● **Exercise objective**
Rewrite everything from the row containing "You are a computer-use" down to the row containing "tap(452, 18)", switching "undo" to "redo" and keeping everything else unchanged. Leave the pictures out of your answer.

● **Excerpted data**
begin

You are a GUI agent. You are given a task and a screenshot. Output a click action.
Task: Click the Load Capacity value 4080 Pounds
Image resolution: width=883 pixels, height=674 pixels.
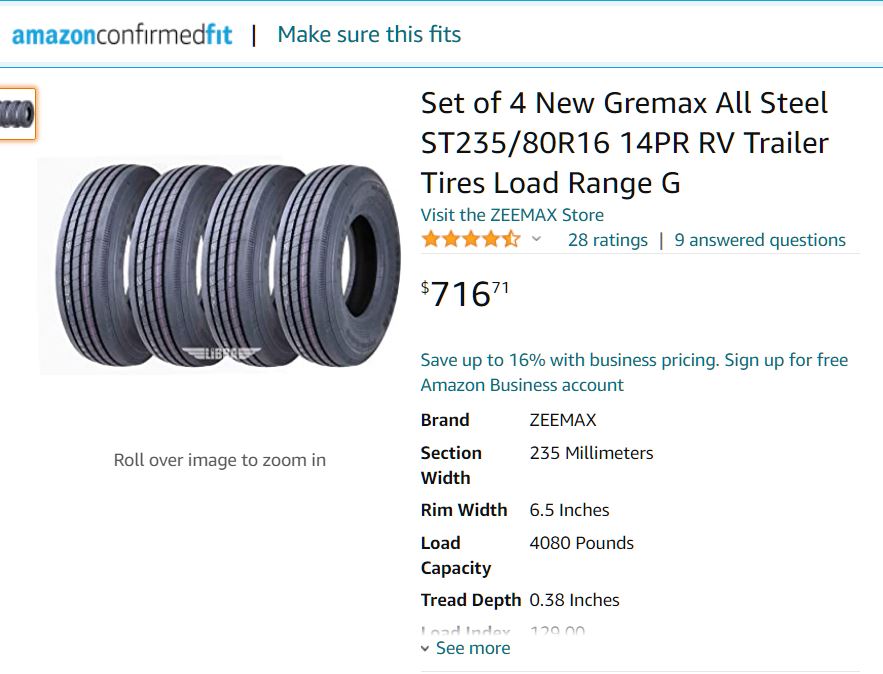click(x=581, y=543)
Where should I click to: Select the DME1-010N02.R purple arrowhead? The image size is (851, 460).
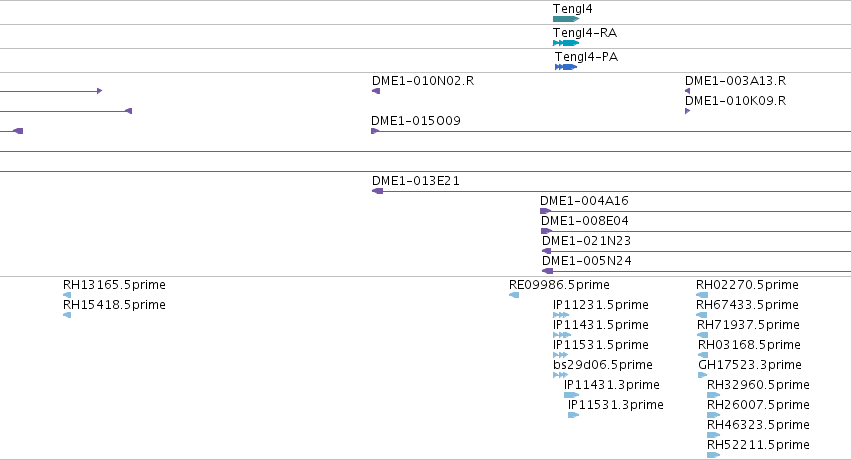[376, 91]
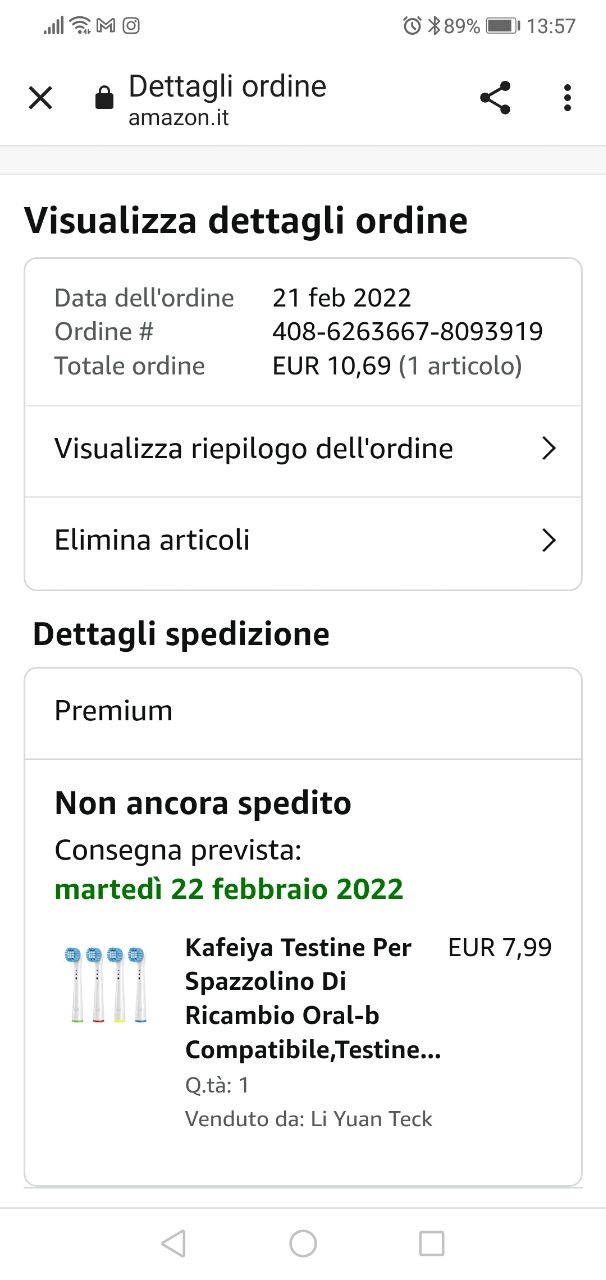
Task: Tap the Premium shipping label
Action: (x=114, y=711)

end
begin

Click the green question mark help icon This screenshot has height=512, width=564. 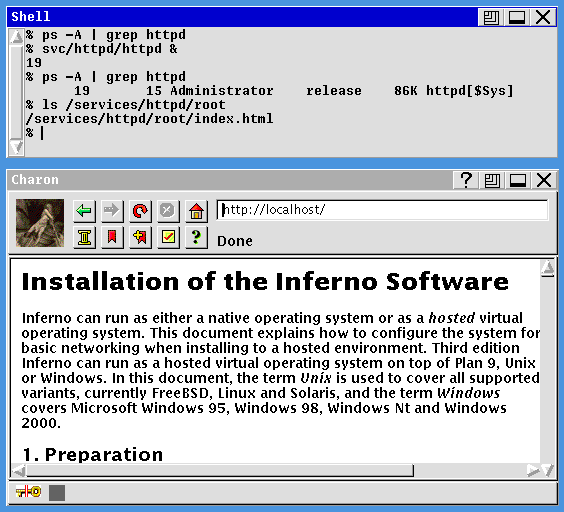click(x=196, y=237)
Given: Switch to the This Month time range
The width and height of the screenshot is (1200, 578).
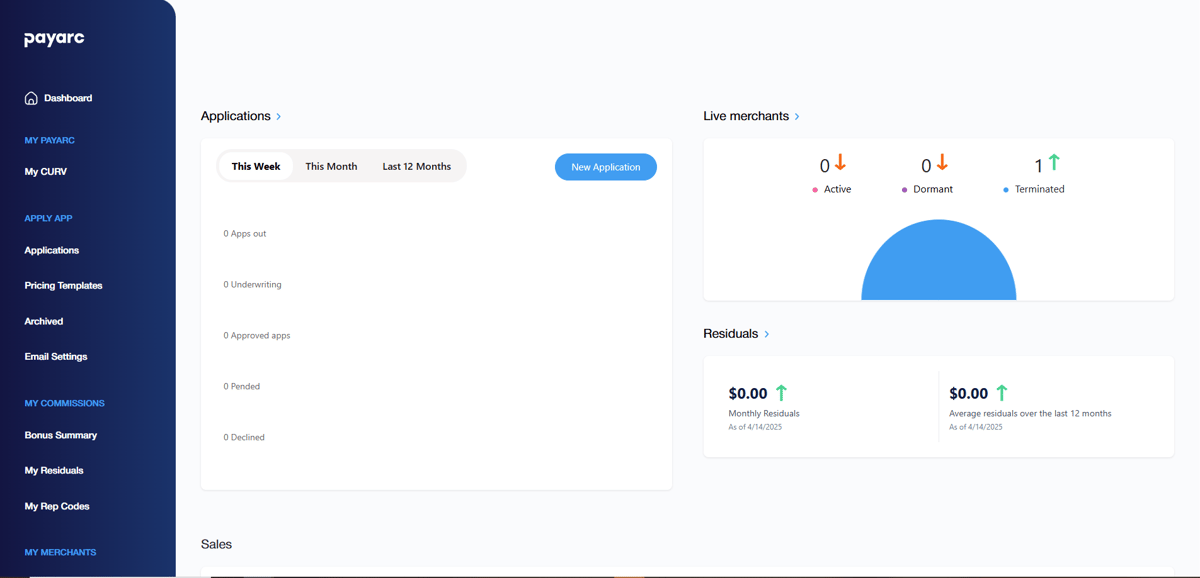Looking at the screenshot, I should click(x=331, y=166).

end
begin

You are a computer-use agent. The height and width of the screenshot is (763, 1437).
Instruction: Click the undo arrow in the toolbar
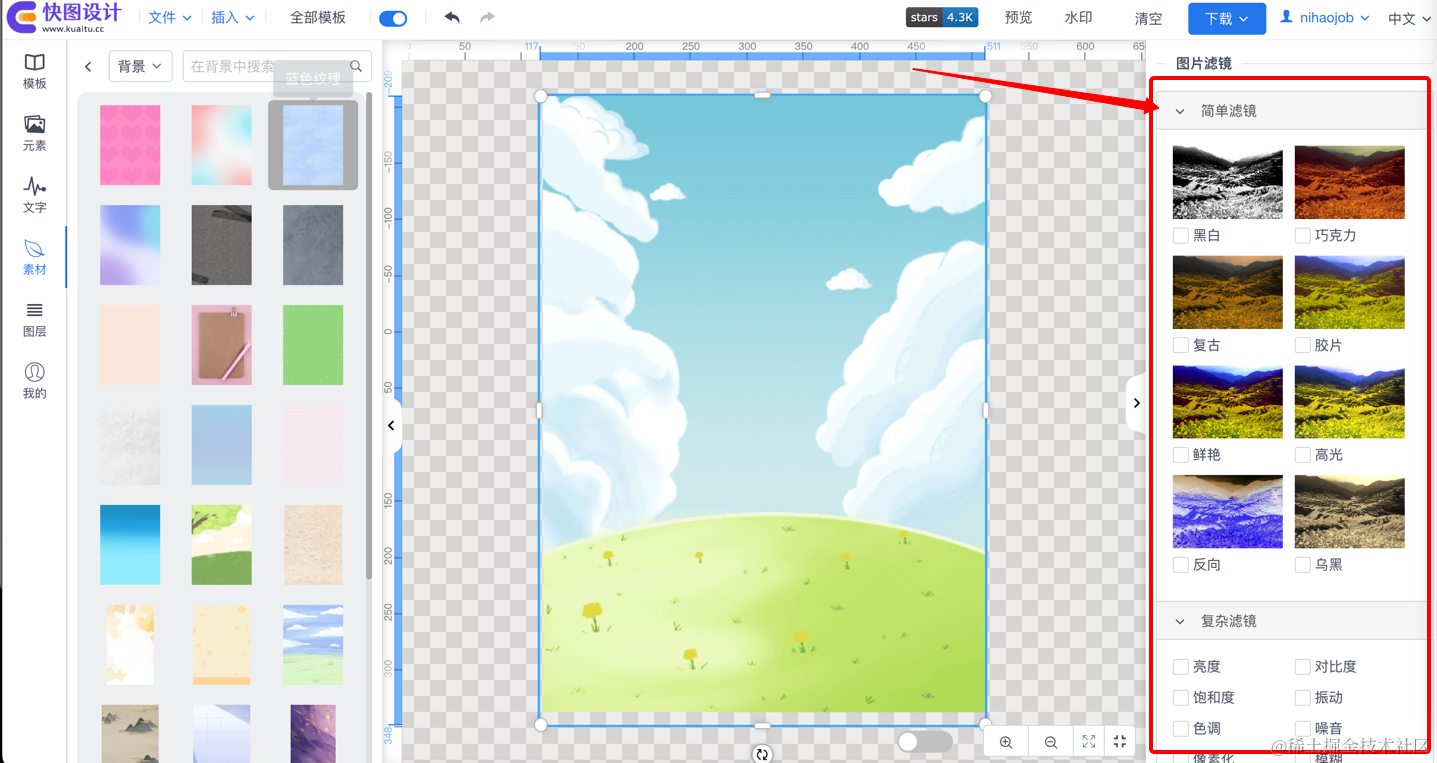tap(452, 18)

end

● **Solution below**
You are a computer-use agent. The height and width of the screenshot is (763, 1437).
Instruction: Click the redo arrow in the toolbar
tap(452, 18)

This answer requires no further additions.